> [Text section]
-- -- --

Josep Maria Tamburini i Dalmau (4 December 1856, Barcelona – 1932, Barcelona) was a Catalan art critic and painter, in the Symbolist style.

== Biography ==
His father, Celestí Tamburini i Valls, was a silversmith. He studied at the Escola de la Llotja with Antoni Caba, then went to Paris, where he worked with Léon Bonnat. Later, he went to Rome and Naples; coming under the influence of Domenico Morelli and Gioacchino Toma.

After returning to Barcelona, he published articles, reviews and drawings in La Vanguardia and L'Avenç, and began showing his paintings at the Sala Parés. In 1888, he was awarded a silver medal at the Barcelona Universal Exposition.

He initially devoted himself to historical works, but moved away from Realism to a type of Symbolism and developed an interest in the English Pre-Raphaelites. As a result, much of his work took on a "literary" quality.

-- -- --

> [Work task A] Decide whether each statement below agrees with the passage on Josep Maria Tamburini. Answer yes or no for each and quote the words from the passage that decide it. (i) Tamburini's father was a silversmith. (ii) Tamburini won a gold medal at the Barcelona Universal Exposition. (iii) In Paris, Tamburini worked with Domenico Morelli.
> [Work task B] According to the passage on Josep Maria Tamburini, where did he begin showing his paintings after returning to Barcelona?
> [Work task C] Reproduce the passage on Josep Maria Tamburini from "Josep Maria Tamburini" to "and Gioacchino Toma.".

> [Listed records]
-- -- --

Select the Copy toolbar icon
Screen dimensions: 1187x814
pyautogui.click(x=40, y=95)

-- -- --

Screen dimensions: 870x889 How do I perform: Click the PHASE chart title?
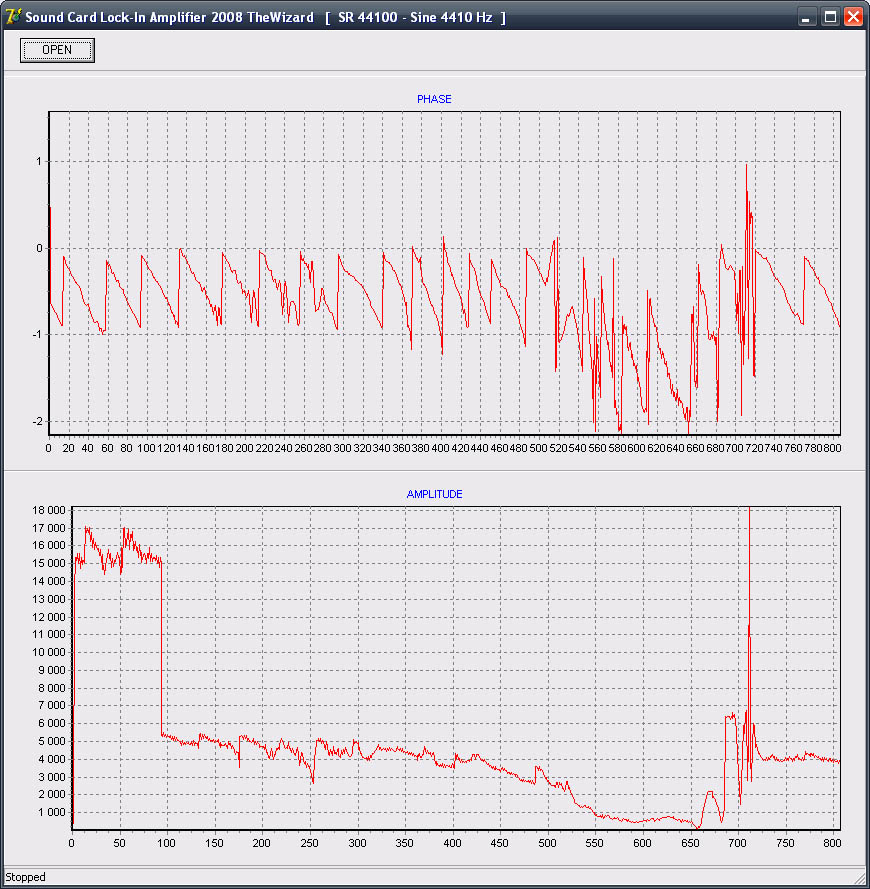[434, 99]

-- -- --

> [Your solution A]
(i) Yes: "His father, Celestí Tamburini i Valls, was a silversmith."
(ii) No: "he was awarded a silver medal at the Barcelona Universal Exposition."
(iii) No: "went to Paris, where he worked with Léon Bonnat."

> [Your solution B] At the Sala Parés.

> [Your solution C]
Josep Maria Tamburini i Dalmau (4 December 1856, Barcelona – 1932, Barcelona) was a Catalan art critic and painter, in the Symbolist style.

== Biography ==
His father, Celestí Tamburini i Valls, was a silversmith. He studied at the Escola de la Llotja with Antoni Caba, then went to Paris, where he worked with Léon Bonnat. Later, he went to Rome and Naples; coming under the influence of Domenico Morelli and Gioacchino Toma.